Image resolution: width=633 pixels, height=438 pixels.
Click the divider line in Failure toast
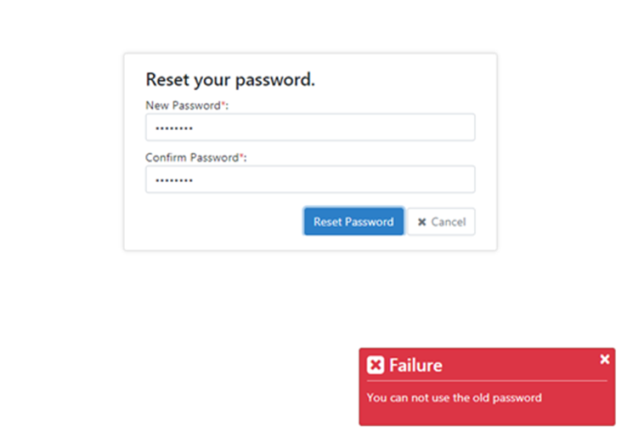[487, 381]
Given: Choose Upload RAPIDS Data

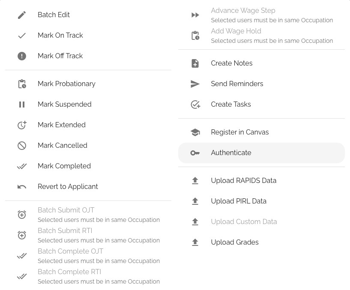Looking at the screenshot, I should (261, 181).
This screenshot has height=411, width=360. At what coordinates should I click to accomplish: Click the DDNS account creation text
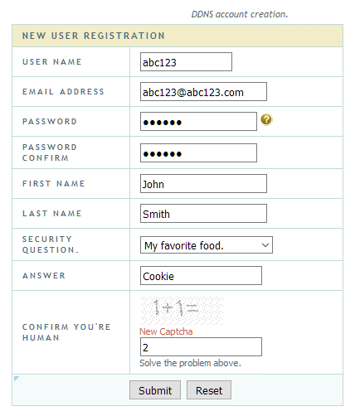(240, 14)
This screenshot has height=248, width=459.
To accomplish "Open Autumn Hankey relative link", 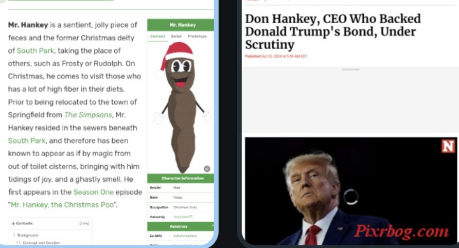I will [185, 236].
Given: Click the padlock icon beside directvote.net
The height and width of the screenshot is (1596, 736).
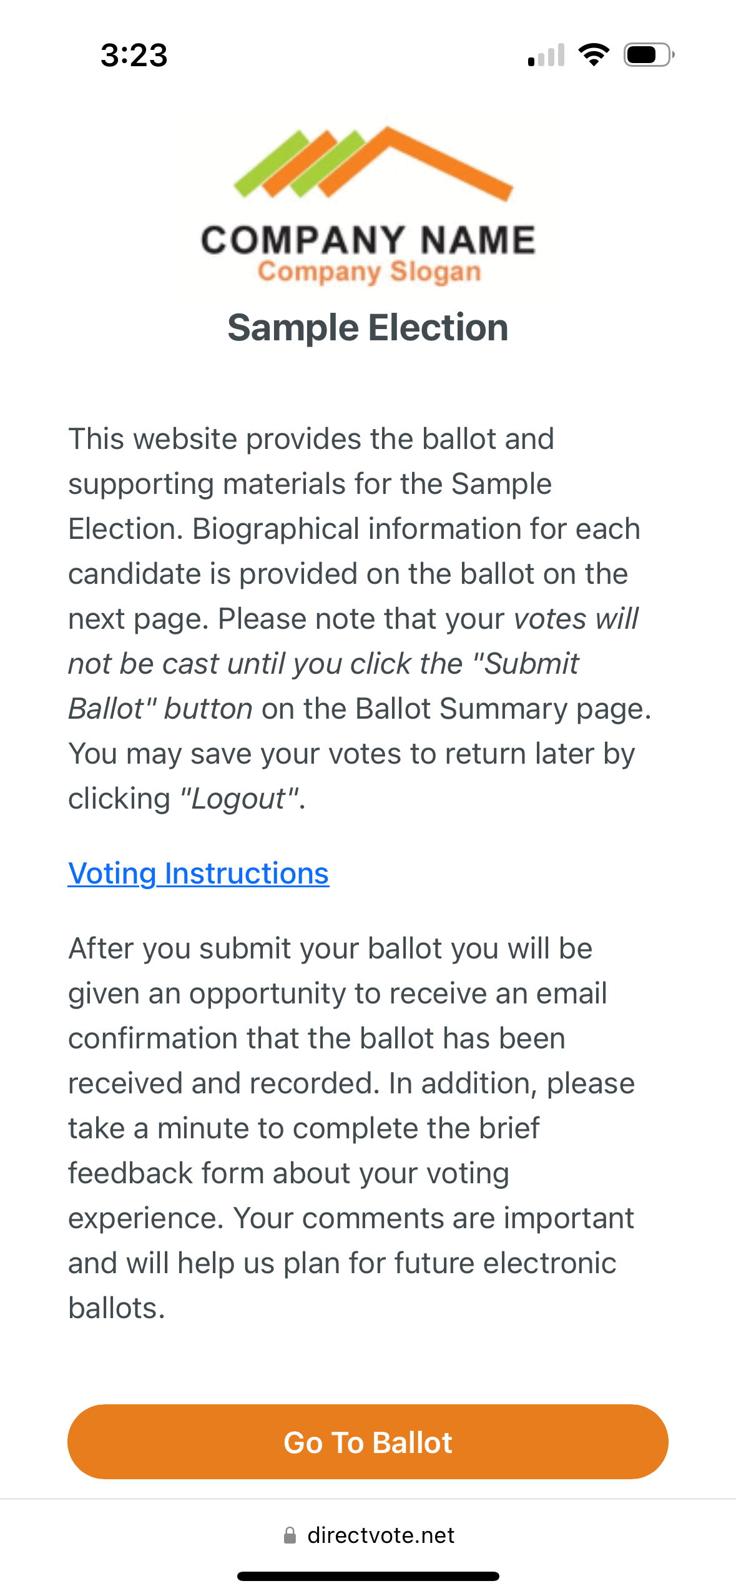Looking at the screenshot, I should coord(290,1535).
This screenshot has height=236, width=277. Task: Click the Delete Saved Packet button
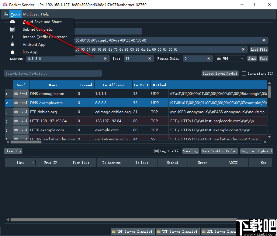click(220, 73)
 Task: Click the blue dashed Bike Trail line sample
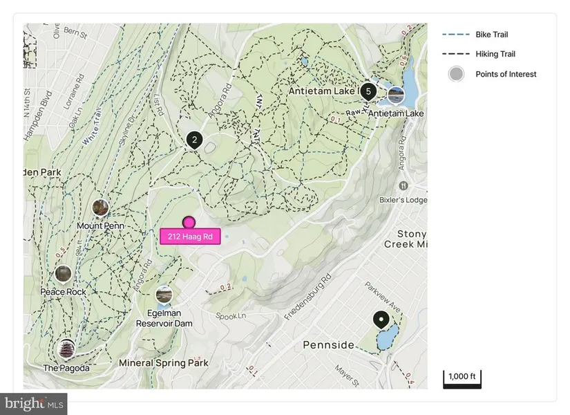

----------

- [Work required] Exactly restate the lines from the one holding "The height and" to the final line of the records above, including both and excluding pictures.

- [Task answer]
The height and width of the screenshot is (1596, 736).
Looking at the screenshot, I should coord(290,1535).
This screenshot has height=236, width=277. Task: Click the Delete Saved Packet button
click(220, 73)
 Task: Click the blue dashed Bike Trail line sample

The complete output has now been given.